Antiangiogenic strategies have been investigated, concentrating on the activity of vascular endothelial growth factor (VEGF) as a potential target (Ghanem et al. 2003). However, what emerged was that the pathways regulating angiogenesis in WT are very complex, and single-drug therapy is likely to be unsuccessful due to the early onset of resistance. Bevacizumab, a monoclonal antibody directed against the VEGF, was administered in a phase I study conducted by the Children’s Oncology Group (COG) that included two patients with WT. Neither patient had an objective response. Bevacizumab was also administered to two children with WT on a compassionate basis (no information on their histology is available) (Benesch et al. 2008). Temporary disease stabilization was achieved in both patients, the second case being treated in combination with topotecan. Instead of targeting the ligand, some of the newer agents inhibit the VEGF tyrosine kinase-signaling receptors, VEGFR-1 and VEGFR-2. As a group, the tyrosine-kinase inhibitors are less specific and may affect signaling at varying degrees through parallel angiogenic pathways platelet-derived growth factor receptor (PDGFR) and FGFR. In the more recent studies in adults, antiangiogenic agents have been tested in combination with cytotoxic chemotherapy, with a potential additive or even synergistic effect.

A phase II trial by the COG testing the differentiation effect of all-trans-retinoic acid and interferon-α2A enrolled 14 evaluable WT patients, and no responses were registered (Adamson et al. 2007). Despite this, a recent case report by Witt et al. of a patient with a chemotherapy-resistant refractory bilateral nephroblastomatosis showed an excellent response to 13-cis retinoic acid in combination with vincristine and dactinomycin (Witt et al. 2009).

7.12 Biology

Although there are increasing data on molecular genetic factors present in the tumor at diagnosis, there is little information regarding the molecular genetic events acquired between primary tumors and subsequent relapse, to gain insights into the molecular basis of tumor progression or relapse, or the mechanisms through which tumor cells home into different sites of relapse.

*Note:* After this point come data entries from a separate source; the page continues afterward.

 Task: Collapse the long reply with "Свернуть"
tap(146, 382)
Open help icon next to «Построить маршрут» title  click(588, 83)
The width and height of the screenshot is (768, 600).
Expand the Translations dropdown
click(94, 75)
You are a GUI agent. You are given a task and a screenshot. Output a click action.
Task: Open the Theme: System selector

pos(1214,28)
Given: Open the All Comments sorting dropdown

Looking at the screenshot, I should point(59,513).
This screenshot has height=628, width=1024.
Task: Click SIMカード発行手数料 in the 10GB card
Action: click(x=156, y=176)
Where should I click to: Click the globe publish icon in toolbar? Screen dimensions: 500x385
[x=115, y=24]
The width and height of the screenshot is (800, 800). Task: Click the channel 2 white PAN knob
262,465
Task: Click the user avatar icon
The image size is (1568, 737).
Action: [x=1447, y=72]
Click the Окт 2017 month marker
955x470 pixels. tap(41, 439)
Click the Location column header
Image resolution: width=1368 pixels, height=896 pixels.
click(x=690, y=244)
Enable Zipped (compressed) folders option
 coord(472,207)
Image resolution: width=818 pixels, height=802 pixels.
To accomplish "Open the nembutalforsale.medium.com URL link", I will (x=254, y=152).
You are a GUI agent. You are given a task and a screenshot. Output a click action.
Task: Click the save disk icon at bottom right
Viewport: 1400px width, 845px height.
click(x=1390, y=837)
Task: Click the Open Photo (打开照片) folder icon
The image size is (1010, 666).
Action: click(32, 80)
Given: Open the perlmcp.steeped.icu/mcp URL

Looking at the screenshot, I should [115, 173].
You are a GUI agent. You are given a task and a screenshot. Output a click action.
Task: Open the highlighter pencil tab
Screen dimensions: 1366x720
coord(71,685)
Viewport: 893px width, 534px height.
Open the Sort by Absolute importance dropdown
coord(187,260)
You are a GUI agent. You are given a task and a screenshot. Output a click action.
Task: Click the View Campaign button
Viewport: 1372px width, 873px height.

There are only scanty data on the specific cellular pathways involved in tumor progression or metastasis, mainly relating to presence of TP53 mutations (Bardeesy et al. 1995). Whether anaplasia and/or 17p/TP53 acquired mutation also confers an additional higher attitude to disseminate is not clear. Natrajan et al. revealed that the most significant abnormality acquired between paired primary and recurrent tumors was loss of 17p, the locus of the TP53 gene (Natrajan et al. 2007).

There is an urgent clinical need to define the involvement of pathways for which targeted therapies already exist in the progression or relapse of WT. Natrajan et al. interestingly documented an acquired gain at 15q, to which the IGF1R gene maps. IGF1R copy number gain and overexpression may be seen as steps leading to relapse, opening to a possible role for anti-IGF1R in the therapy for recurrent Wilms tumor.

7.13 Future Directions

Advancements in the treatment of relapsed WT resulting in improvement in the outcomes of high-risk patients and in the decrease in the morbidity of relapse therapy for those who currently have a very good outcome with respect to disease control will only be feasible through the development of well-designed clinical trials and international cooperation.

These studies should include biologic evaluation of the recurrent tumors that may provide insights into the genetic mechanisms of drug resistance, tumor progression, and relapse. The identification of these molecular events may provide new targets for novel therapeutic approaches to be used in future trials for the treatment of these patients.